After reviewing the data, the Center decided to make available to the public only the centrally awarded grant dataset. This decision was made because the Center identified a number of errors and omissions in the second file with information regarding the grants allocated by the U.S. offices abroad.
The flawed dataset shows PEPFAR money flowing from U.S. government primary contractors (prime partners) to their indigenous sub-partners in the field. The Center found more than 100 instances in which the total amount awarded to sub-partners was listed as being greater than the total amount received by their prime partners.
For example, the dataset shows that prime partner International Rescue Committee in Uganda was awarded $294,690 for 2005, but that the amounts for its three sub-partners add up to $727,738 — more than double the prime partner’s total.
In another case, Africare in Tanzania got $150,000 in 2004, but its sub-partners’ amounts total $285,134.
Finally, Christian Reformed World Relief Committee was awarded nothing in 2005, according to the database, but its sub-partners reported receiving $851,986 from CRWRC.
The State Department acknowledged “some sort of error in the data” and said it “continually works on improving data quality.”
Available to the public
The dataset of centrally awarded grants released here as part of this project corresponds to programs new to the U.S. HIV/AIDS foreign policy and with “high levels of congressional interest,” according to the government.
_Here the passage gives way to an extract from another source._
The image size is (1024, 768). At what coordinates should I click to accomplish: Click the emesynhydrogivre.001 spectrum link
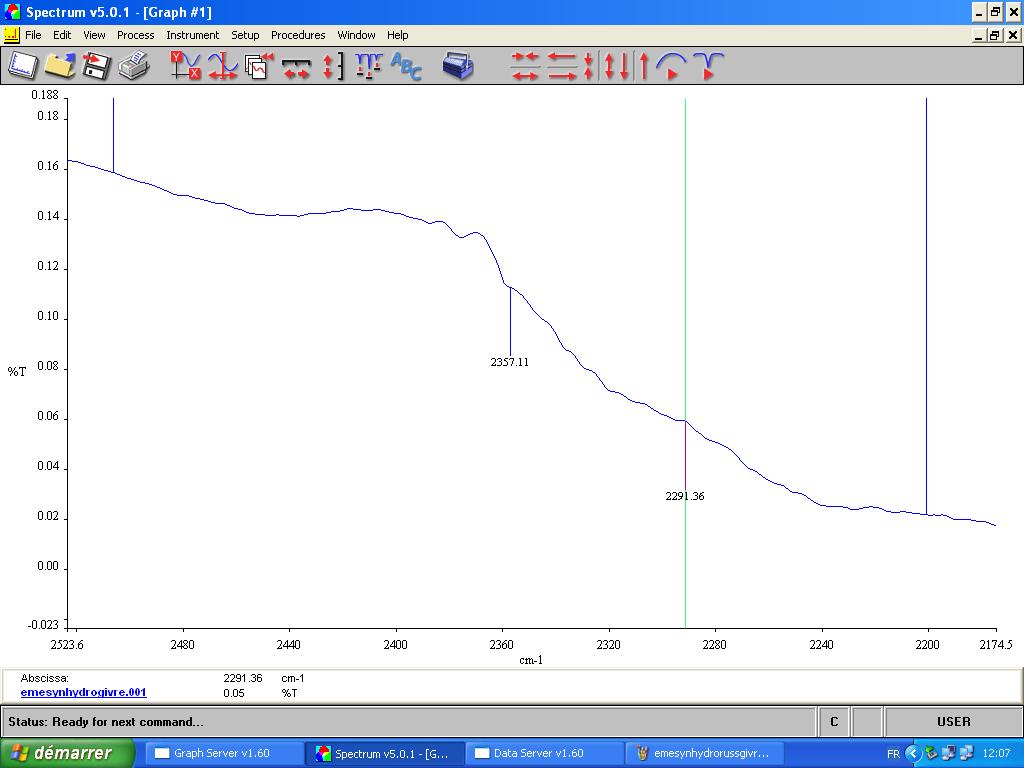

These programs include abstinence and fidelity programs, blood safety, safe medical injections, antiretroviral treatment and care for orphans and vulnerable children.
Central awards are one-time, five-year grants. The dataset shows yearly obligated amounts for 2004 and most of 2005.
The file released by the Center can be sorted by several criteria: country; program type; implementing organization; organization type (host government, faith-based, nongovernmental, multilateral agencies, private and universities); or fiscal year.